一、Hook 事件:不止这 4 个,而是 27 个
教学版只讲了 PreToolUse 和 PostToolUse。CC 实际有 27 个 hook 事件(coreTypes.ts:25-53):
| 类别 | 事件 |
|---|---|
| 工具相关 | PreToolUse, PostToolUse, PostToolUseFailure |
| 会话相关 | SessionStart, SessionEnd, Stop, StopFailure, Setup |
| 用户交互 | UserPromptSubmit, Notification, PermissionRequest, PermissionDenied |
| 子 Agent | SubagentStart, SubagentStop |
| 压缩相关 | PreCompact, PostCompact |
| 团队相关 | TeammateIdle, TaskCreated, TaskCompleted |
| 其他 | Elicitation, ElicitationResult, ConfigChange, WorktreeCreate, WorktreeRemove, InstructionsLoaded, CwdChanged, FileChanged |
教学版只讲 4 个核心事件(UserPromptSubmit、PreToolUse、PostToolUse、Stop),因为它们覆盖了一个完整 agent cycle 的关键节点。其他 23 个都是同样的模式。
二、HookResult 常用字段摘录
CC 的 HookResult(types/hooks.ts:260-275)有 14 个字段,以下是常用字段:
| 字段 | 类型 | 用途 |
|---|---|---|
message |
Message | 可选 UI 消息 |
blockingError |
HookBlockingError | 阻塞错误 → 注入对话让模型自纠 |
outcome |
success/blocking/non_blocking_error/cancelled | 执行结果 |
preventContinuation |
boolean | 阻止后续执行 |
stopReason |
string | 停止原因描述 |
permissionBehavior |
allow/deny/ask/passthrough | hook 返回权限决策 |
updatedInput |
Record | 修改工具输入 |
additionalContext |
string | 附加上下文 |
updatedMCPToolOutput |
unknown | MCP 工具输出修改 |
三、关键不变式:Hook 'allow' 不能绕过 deny/ask 规则
这是 CC 权限系统最重要的安全设计(toolHooks.ts:325-331):hook 返回 allow 时,仍然要检查 settings.json 的 deny/ask 规则。即使用户的 hook 脚本说"允许",如果在 settings.json 中禁用了这个工具,操作仍然会被阻止。

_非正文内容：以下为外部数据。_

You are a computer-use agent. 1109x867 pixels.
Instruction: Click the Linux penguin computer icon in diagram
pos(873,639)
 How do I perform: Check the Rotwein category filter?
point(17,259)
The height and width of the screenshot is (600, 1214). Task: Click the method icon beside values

教学版没有这个层次,只把 PreToolUse 的非 None 返回值解释为阻止本次工具执行。这在教学场景中够了,但在生产环境中会形成安全漏洞。
四、stopHookActive 机制
CC 的 Stop hooks 有一个防无限循环机制(query.ts:212,1300):stopHookActive 状态字段。当 stop hooks 产生 blockingError 时,循环带 stopHookActive: true 重入下一轮。后续迭代中 stop hooks 看到这个标志就不会再次触发。这防止了一个永不停机的 bug:模型自纠后 stop hook 再次报错 → 模型再自纠 → stop hook 再报错...
五、hook_stopped_continuation
PostToolUse hooks 返回 preventContinuation: true 时,会产生一个 hook_stopped_continuation 附件(toolHooks.ts:117-130)。query.ts(L1388-1393)检测到后设置 shouldPreventContinuation = true,循环退出。这是 "hook 优雅地让 Agent 停机" 的机制,不是崩溃,是完成。
教学版的简化是刻意的
- 27 个事件 → 4 个(UserPromptSubmit/PreToolUse/PostToolUse/Stop):覆盖 agent cycle 关键节点
- 14 个字段 → 简单的返回值(None = 继续,非 None = 阻止/续跑):心智负担降到最低
- Hook allow vs deny/ask 不变式 → 省略:教学版没有 settings.json 层
- stopHookActive → 省略:教学版 Stop hook 只做简单续跑,不涉及防无限循环机制